I first heard the song back in February or March-ish while watching the series finale of Skins on youtube. If you’ve ever followed me on the Counterforce tumblr, stumbled into a IRL conversation with me, or just happen to have BBC America and nice bit of interest, then you’ve heard of this show. To put it as simply as I can, it’s like those American teen shows, your Dawson’s Creeks, your Gossip Girls, your OCs, but better and trashier. Glow in the dark trashy, matter of fact. And with a bizarre slice of satire thinly sliced through a nice, almost art school sensibility. And the music is usually fantastic, the kind that’s not always just there because it’s new and hip and popular, but used because it’s… well, so well used that it becomes integral to a scene. I’ve read that when they release the first series of the show in America in January, they’ll have to replace some of the music because of rights issues and that scares the shit out of me.
Now, while I had heard of MGMT (I know that they only kinda sorta belong in a 2008 list since their physical album was released this year, but the digital release was October of last year) before, especially when they were previously known as The Management, my first real experience with them was a scene in the series finale of Skins. It was the last scene, matter of fact. And they were perfect, integral to not just that scene, but almost the entire show being summed up there, in fact. I don’t want to say too much about it for fear of ruining the scene, especially as it is perfect summary of a show, but the gist involves a nerdy British kid wandering around the neon spectacle and lusty foreign allure of the filthy streets of NYC, the music blaring on the soundtrack, as he looks for something he recognizes and someone he loves. He’s looking to save someone and be saved, closure and a rebirth. The end and the beginning.
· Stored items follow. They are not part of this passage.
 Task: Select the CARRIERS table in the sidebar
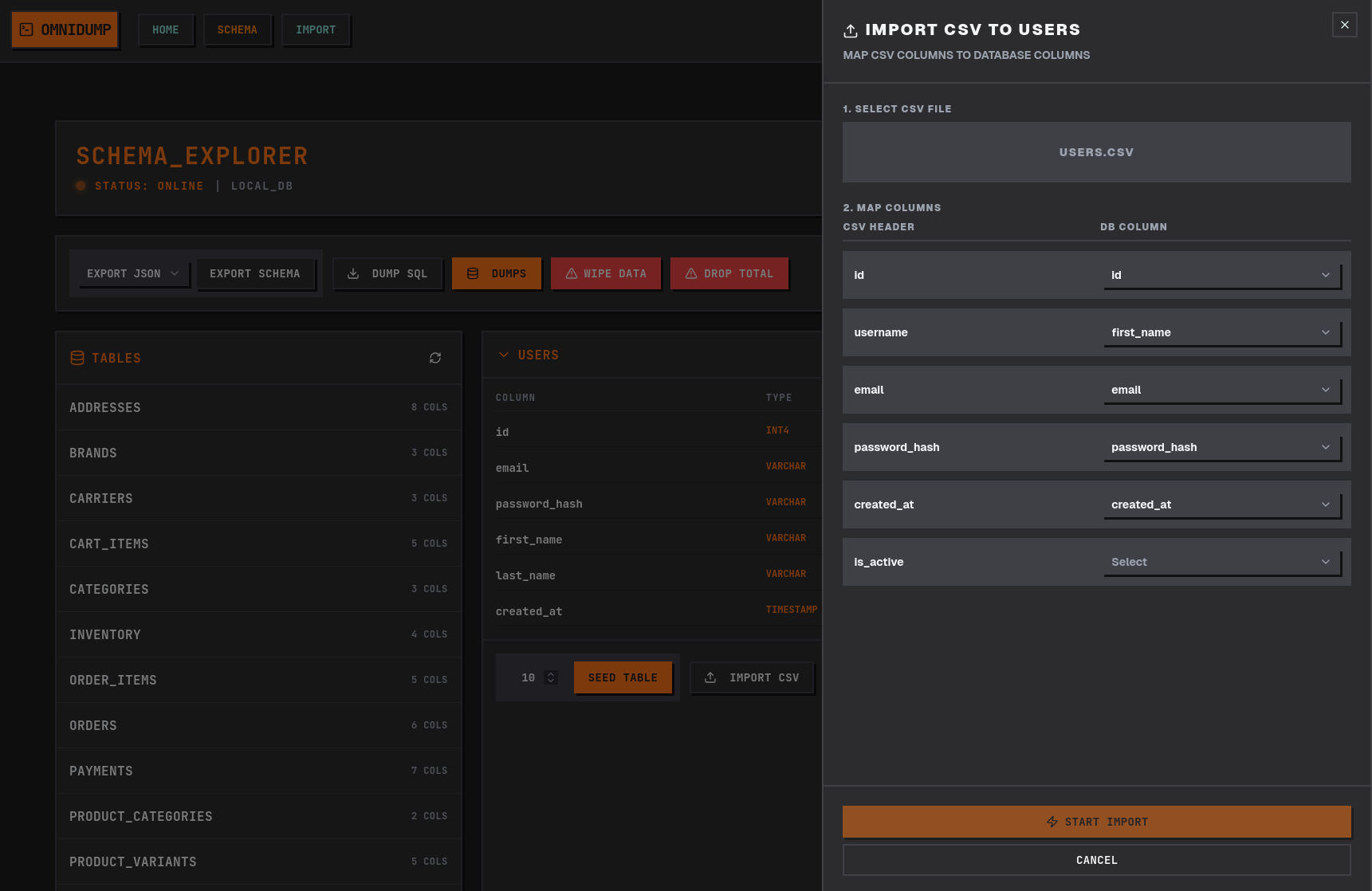101,498
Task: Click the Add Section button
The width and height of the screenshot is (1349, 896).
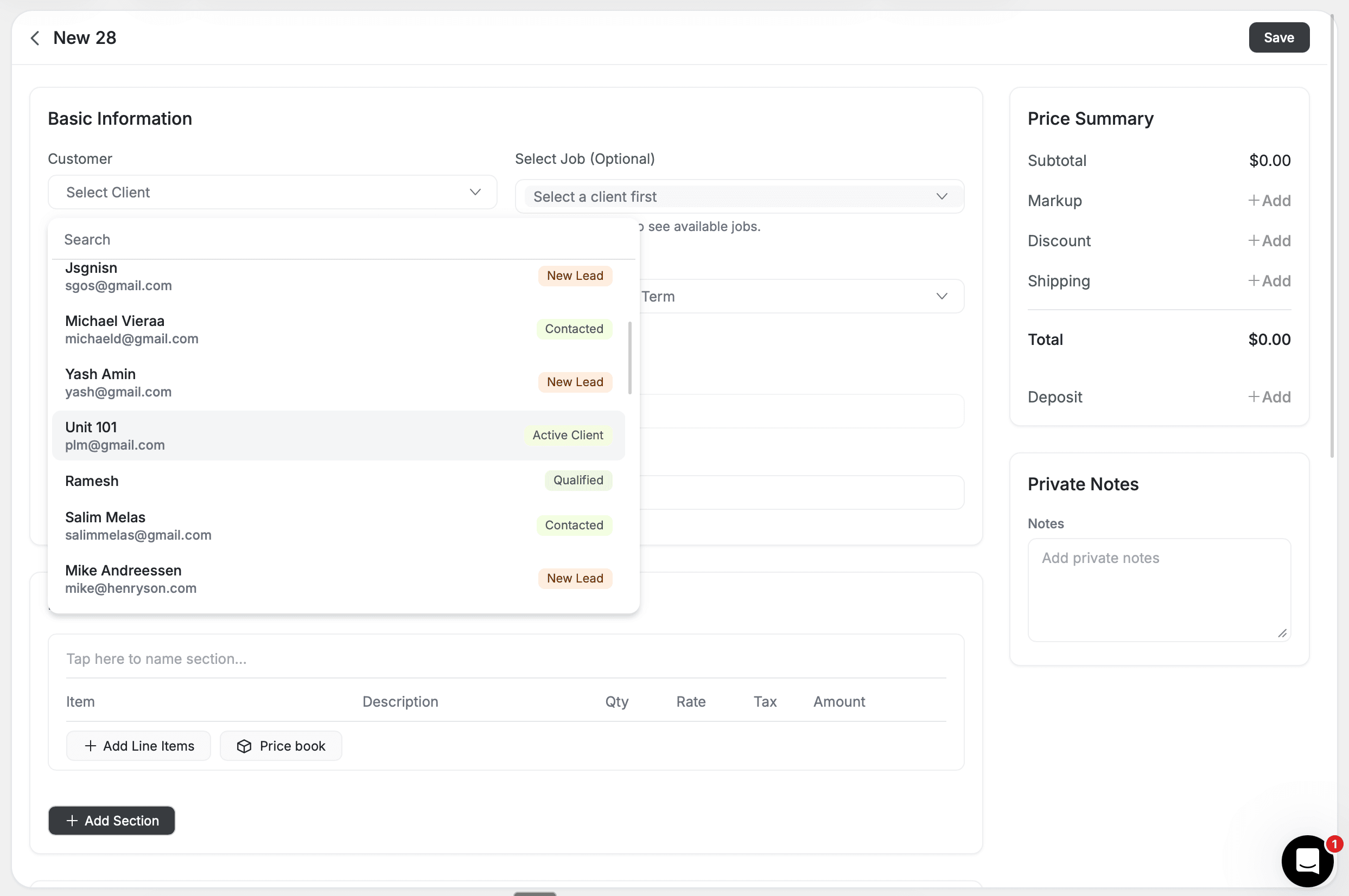Action: tap(111, 820)

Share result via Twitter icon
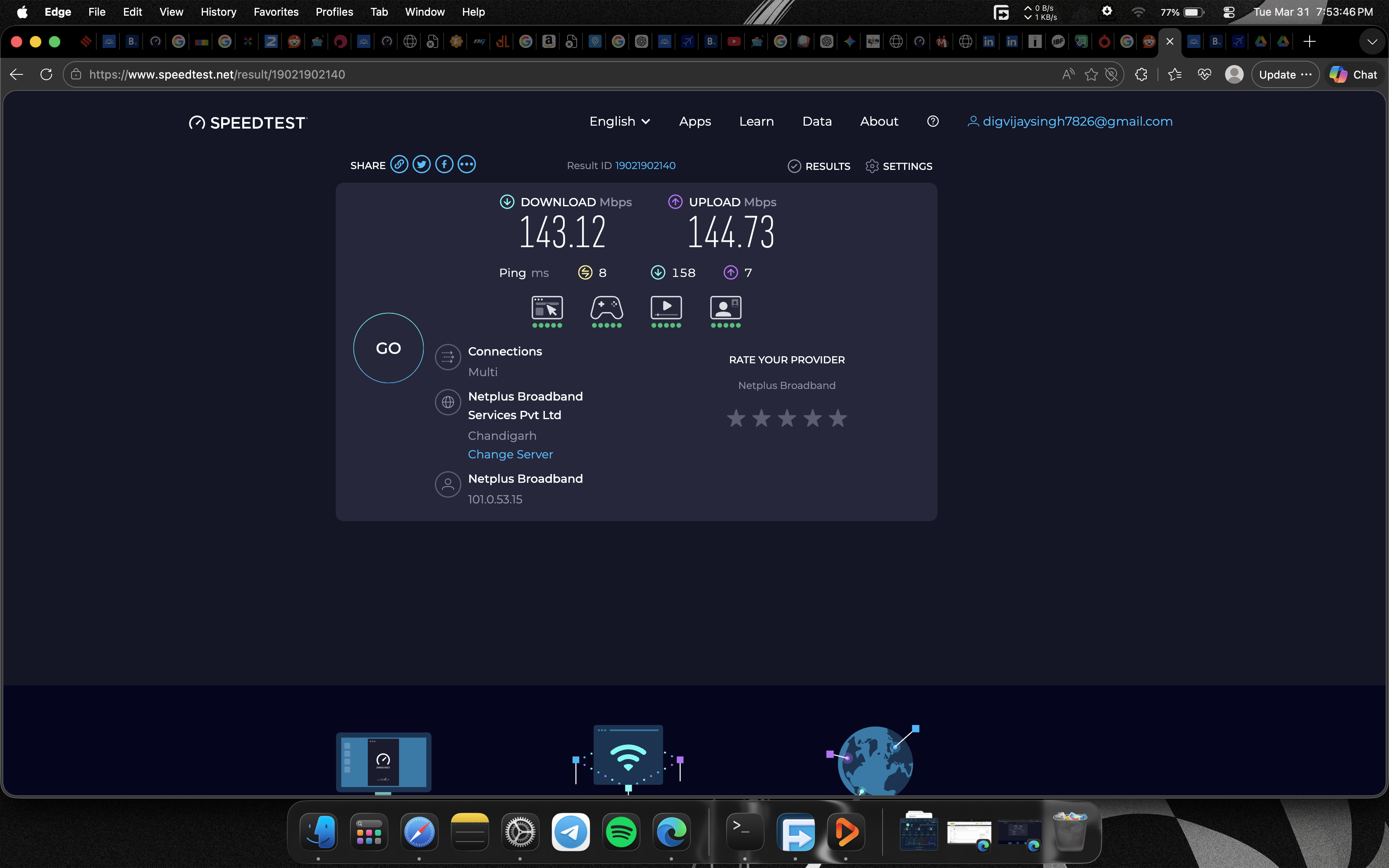pyautogui.click(x=421, y=165)
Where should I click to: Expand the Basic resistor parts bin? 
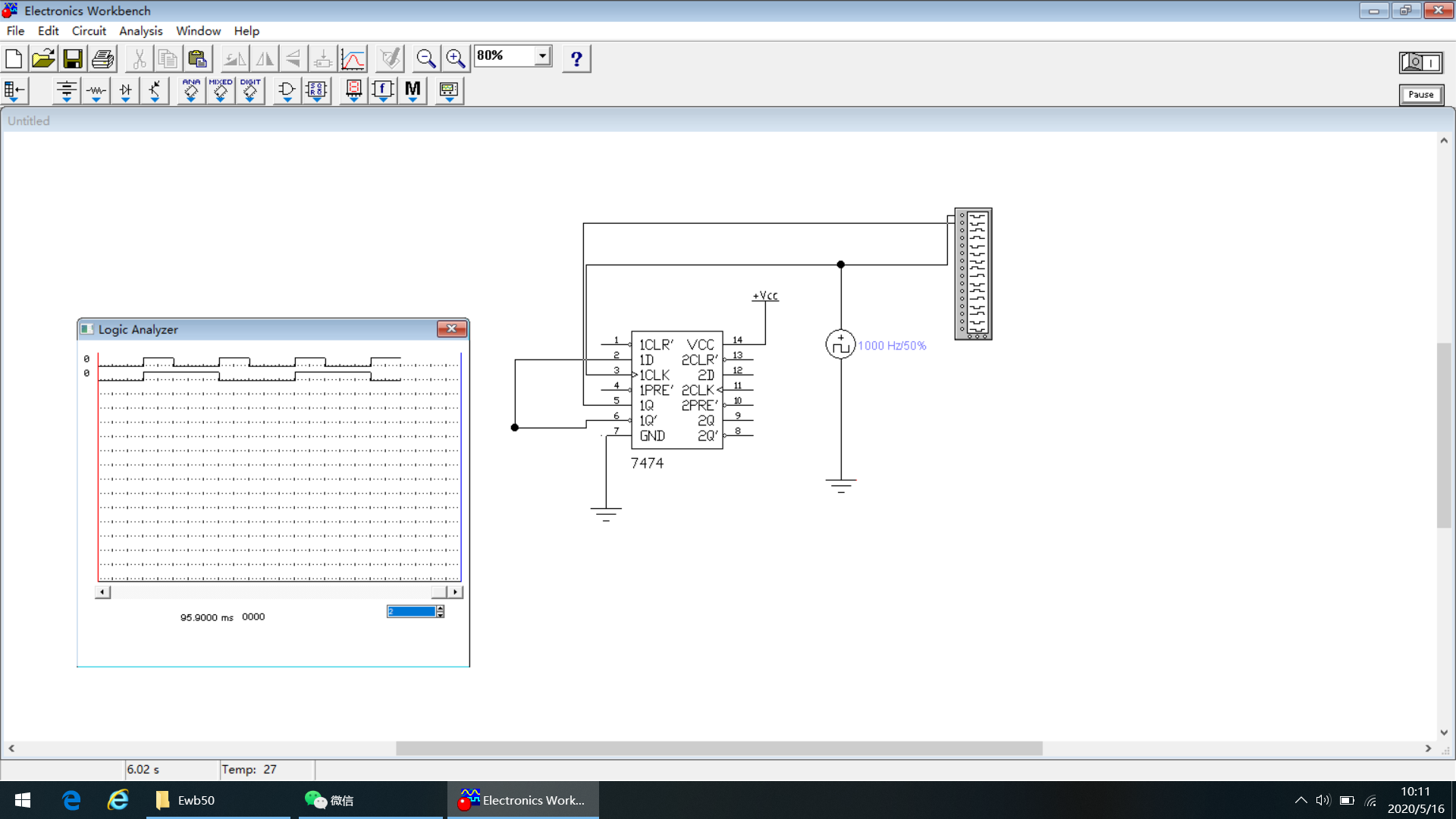coord(96,90)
The song grabbed me right then and there and never really let me go. It held me through even the hipsters and culture fucking douchebags latching onto the song and dry humping it in their indie rock dance clubs and their repeats of Grey’s Anatomy. It still has me. The album by MGMT, Oracular Spectacular, is fun all the way through, something that I feel Pitchfork describes accurately when it mentions that they’re akin to Mew and Muse in a brotherhood of melody filtered through a prog rock feel, but, as Wikipedia tells us, weaving in an early 90s Britpop sound. “Sounds like a college-dorm room experiment gone horribly right,” Prefix Magazine tells us.
Sure, over the past year, “Time To Pretend” has had it’s hills and valleys of frequency in which it appeared in the psychedelic jukebox of my head (that would totally be the title of this if I was writing this for This Recording), but it was always present in some form, sometimes waiting in the wings of a playlist, both upbeat and very downbeat. And when it wasn’t there, another of their songs, “Kids,” certainly was:
That video, while not being officially tied to the band at all, is awesome in my book. And if you don’t like it then I will fight you to the death. I could probably say the same about the band, their music, all of it.
“The Apocalypse is in the zeitgeist… but it doesn’t have to be about death and destruction; it can be the shattering of a mass hallucination… where the human race realizes its true potential!” -Andrew VanWyngarden in Spin Magazine. Uh… sure.